* 完成下列題目
(A) 根據下面的短文,判斷以下三句話是否與短文相符。每句回答「是」或「否」,並原文引出作為判斷依據的字句。
(i) 吳寶春示範如何在八小時內做出300個麵包。
(ii) 吳寶春用尺量過長棍麵團的粗細。
(iii) 「米釀荔香麵包」用到了南投荔枝乾。
(B) 把下面短文中的「吳寶春」一律改稱為「寶春師傅」,重寫其中一段:從含有「吳寶春就是這傳奇的主角,今年」的那句開始,到「致,麵包師父們不禁發出讚歎。」為止。
═════ 閱讀短文 ═════
吳寶春就是這傳奇的主角,今年40歲初頭的他,是新台灣之光,更是不向命運低頭的最佳範例。今天他要公開金牌獲勝祕訣,示範自己如何在八小時內做出300個、八種不同風味的麵包。身材瘦小的吳寶春穿著有國旗標記的白色制服,熟練地在電子秤上秤量麵粉、食材,又用手掌,拍打發酵好的麵團,不到十分鐘就揉成十多個60公分長的長棍麵團。奇妙的是,他不用尺量,個個粗細一致,麵包師父們不禁發出讚歎。
看他的手勢,就知道麵團鬆緊度是一致的!他的眼神認真、光用看的,就知道麵團裡的氣泡均勻,做出來的麵包,一定香味十足。數小時後,米釀荔香麵包、法國吐司、裸麥、梅花等八種口味各異的麵包,陸續從烤箱端出,伴隨著熱騰騰的蒸氣,香味四溢,飄散在教室角落,日本麵粉株式會社執行長,這位有40多年經驗的老師父這樣說:「啊!我打120分!」
2010/04/10 以家鄉食材─原住民小米酒、南投荔枝乾及有機玫瑰烘焙出「米釀荔香麵包」,贏得法國巴黎世界杯,麵包大師賽冠軍,今年(2012),他陪同年輕的台灣代表到法國,又在「2012年世界麵包大賽」拿到第三名。主辦單位安排他專題演講,他在駐法代表協助翻譯下,
感性致詞:這個獎盃代表的不只是台灣,也要跟
日本師傅一起分享,我在日本的恩師很多,說著說著他在會場就掉下了眼淚。感謝大會改變了他命運、也改變了台灣所有麵包師傅的命運。
═════ 顯示資料 ═════
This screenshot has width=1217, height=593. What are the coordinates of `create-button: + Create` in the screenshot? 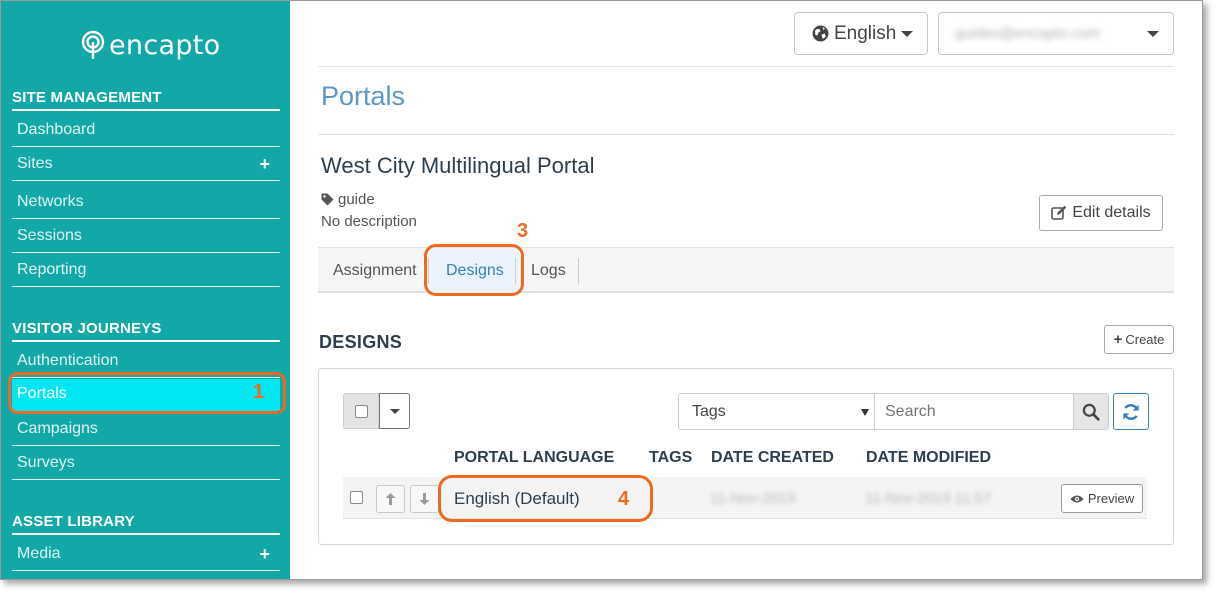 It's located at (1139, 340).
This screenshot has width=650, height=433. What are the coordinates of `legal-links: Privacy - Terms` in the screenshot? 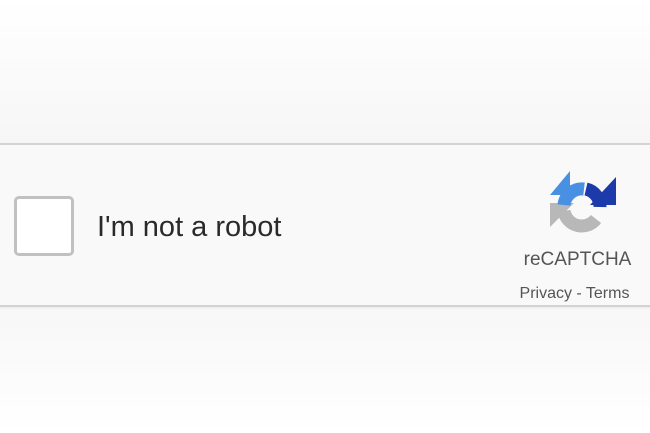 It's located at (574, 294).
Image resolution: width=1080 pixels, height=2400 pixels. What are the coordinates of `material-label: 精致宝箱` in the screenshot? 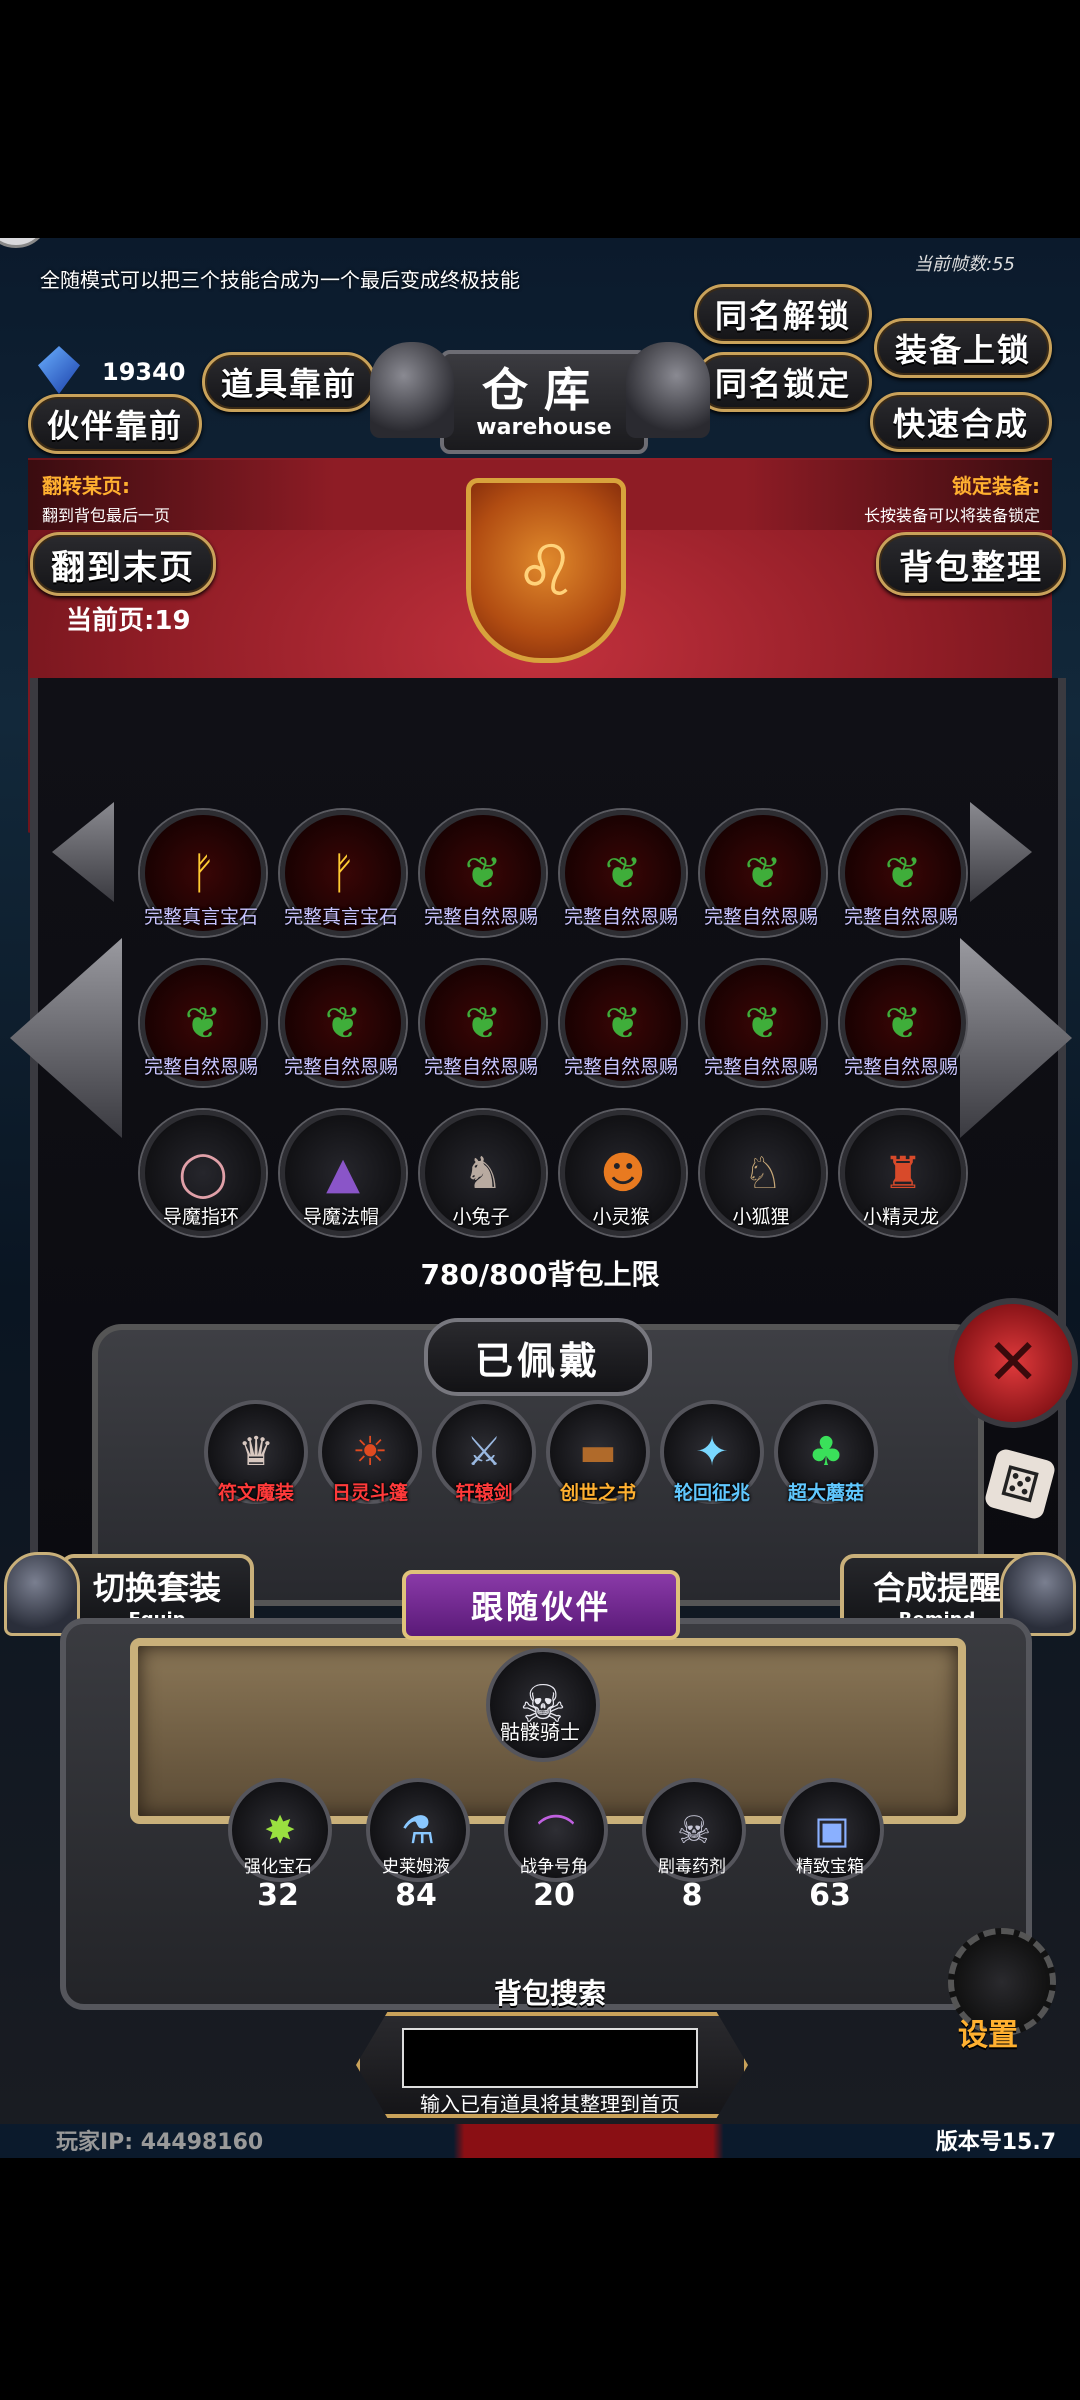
═════
* 參考回答
(A)
(i) 是:「示範自己如何在八小時內做出300個、八種不同風味的麵包」
(ii) 否:「他不用尺量,個個粗細一致」
(iii) 是:「以家鄉食材─原住民小米酒、南投荔枝乾及有機玫瑰烘焙出「米釀荔香麵包」」

(B)
寶春師傅就是這傳奇的主角,今年40歲初頭的他,是新台灣之光,更是不向命運低頭的最佳範例。今天他要公開金牌獲勝祕訣,示範自己如何在八小時內做出300個、八種不同風味的麵包。身材瘦小的寶春師傅穿著有國旗標記的白色制服,熟練地在電子秤上秤量麵粉、食材,又用手掌,拍打發酵好的麵團,不到十分鐘就揉成十多個60公分長的長棍麵團。奇妙的是,他不用尺量,個個粗細一致,麵包師父們不禁發出讚歎。